● Problem to solve:
Produce the records again in full, exactly as shown below.
Data for analysis Block Start
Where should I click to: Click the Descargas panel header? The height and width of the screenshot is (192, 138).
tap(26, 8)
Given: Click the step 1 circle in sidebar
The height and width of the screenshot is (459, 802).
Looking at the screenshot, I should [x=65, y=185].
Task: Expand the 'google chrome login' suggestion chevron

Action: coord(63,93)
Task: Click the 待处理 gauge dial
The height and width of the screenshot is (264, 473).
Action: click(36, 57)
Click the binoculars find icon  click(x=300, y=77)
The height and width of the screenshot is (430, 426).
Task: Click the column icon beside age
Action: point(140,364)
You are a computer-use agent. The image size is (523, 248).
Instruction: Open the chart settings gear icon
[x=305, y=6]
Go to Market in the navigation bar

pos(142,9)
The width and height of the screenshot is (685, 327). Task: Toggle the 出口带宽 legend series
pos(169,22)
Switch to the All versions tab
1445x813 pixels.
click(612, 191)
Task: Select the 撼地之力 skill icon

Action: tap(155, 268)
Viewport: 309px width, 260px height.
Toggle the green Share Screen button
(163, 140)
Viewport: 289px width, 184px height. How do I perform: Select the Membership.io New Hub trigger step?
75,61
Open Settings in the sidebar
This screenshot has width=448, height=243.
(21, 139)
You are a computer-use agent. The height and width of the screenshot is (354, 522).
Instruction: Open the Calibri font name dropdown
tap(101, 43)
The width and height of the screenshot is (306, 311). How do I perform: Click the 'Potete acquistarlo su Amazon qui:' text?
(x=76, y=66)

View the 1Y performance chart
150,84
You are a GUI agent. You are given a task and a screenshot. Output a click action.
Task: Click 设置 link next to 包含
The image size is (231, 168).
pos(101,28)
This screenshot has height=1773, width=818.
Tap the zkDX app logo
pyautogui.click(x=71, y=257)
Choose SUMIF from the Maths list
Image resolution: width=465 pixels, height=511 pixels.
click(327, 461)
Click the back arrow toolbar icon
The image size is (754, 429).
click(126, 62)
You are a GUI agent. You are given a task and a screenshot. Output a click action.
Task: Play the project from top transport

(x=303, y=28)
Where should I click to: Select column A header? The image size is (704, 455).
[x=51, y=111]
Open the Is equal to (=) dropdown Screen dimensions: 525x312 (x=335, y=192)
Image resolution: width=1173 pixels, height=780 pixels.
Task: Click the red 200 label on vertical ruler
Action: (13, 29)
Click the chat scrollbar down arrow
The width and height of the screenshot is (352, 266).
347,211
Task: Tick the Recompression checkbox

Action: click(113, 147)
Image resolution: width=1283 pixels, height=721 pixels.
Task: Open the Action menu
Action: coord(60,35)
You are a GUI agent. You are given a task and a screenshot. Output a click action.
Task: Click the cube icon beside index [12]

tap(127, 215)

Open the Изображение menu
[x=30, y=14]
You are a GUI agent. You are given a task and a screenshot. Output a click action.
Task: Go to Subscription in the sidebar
Data for analysis Block End
● Reply:
Where should I click to: Click the Descargas panel header? The height and width of the screenshot is (192, 138).
tap(26, 8)
Given: Click the step 1 circle in sidebar
The height and width of the screenshot is (459, 802).
Looking at the screenshot, I should [x=65, y=185].
Task: Expand the 'google chrome login' suggestion chevron

Action: coord(63,93)
Task: Click the 待处理 gauge dial
The height and width of the screenshot is (264, 473).
Action: click(36, 57)
Click the binoculars find icon  click(x=300, y=77)
The height and width of the screenshot is (430, 426).
Task: Click the column icon beside age
Action: point(140,364)
You are a computer-use agent. The image size is (523, 248).
Instruction: Open the chart settings gear icon
[x=305, y=6]
Go to Market in the navigation bar

pos(142,9)
The width and height of the screenshot is (685, 327). Task: Toggle the 出口带宽 legend series
pos(169,22)
Switch to the All versions tab
1445x813 pixels.
click(612, 191)
Task: Select the 撼地之力 skill icon

Action: tap(155, 268)
Viewport: 309px width, 260px height.
Toggle the green Share Screen button
(163, 140)
Viewport: 289px width, 184px height. How do I perform: Select the Membership.io New Hub trigger step?
75,61
Open Settings in the sidebar
This screenshot has width=448, height=243.
(21, 139)
You are a computer-use agent. The height and width of the screenshot is (354, 522).
Instruction: Open the Calibri font name dropdown
tap(101, 43)
The width and height of the screenshot is (306, 311). How do I perform: Click the 'Potete acquistarlo su Amazon qui:' text?
(x=76, y=66)

View the 1Y performance chart
150,84
You are a GUI agent. You are given a task and a screenshot. Output a click action.
Task: Click 设置 link next to 包含
The image size is (231, 168).
pos(101,28)
This screenshot has height=1773, width=818.
Tap the zkDX app logo
pyautogui.click(x=71, y=257)
Choose SUMIF from the Maths list
Image resolution: width=465 pixels, height=511 pixels.
click(327, 461)
Click the back arrow toolbar icon
The image size is (754, 429).
click(126, 62)
You are a GUI agent. You are given a task and a screenshot. Output a click action.
Task: Play the project from top transport

(x=303, y=28)
Where should I click to: Select column A header? The image size is (704, 455).
[x=51, y=111]
Open the Is equal to (=) dropdown Screen dimensions: 525x312 (x=335, y=192)
Image resolution: width=1173 pixels, height=780 pixels.
Task: Click the red 200 label on vertical ruler
Action: (13, 29)
Click the chat scrollbar down arrow
The width and height of the screenshot is (352, 266).
347,211
Task: Tick the Recompression checkbox

Action: click(113, 147)
Image resolution: width=1283 pixels, height=721 pixels.
Task: Open the Action menu
Action: coord(60,35)
You are a GUI agent. You are given a task and a screenshot. Output a click action.
Task: Click the cube icon beside index [12]

tap(127, 215)

Open the Изображение menu
[x=30, y=14]
You are a GUI agent. You are given a task and a screenshot. Output a click action.
Task: Go to Subscription in the sidebar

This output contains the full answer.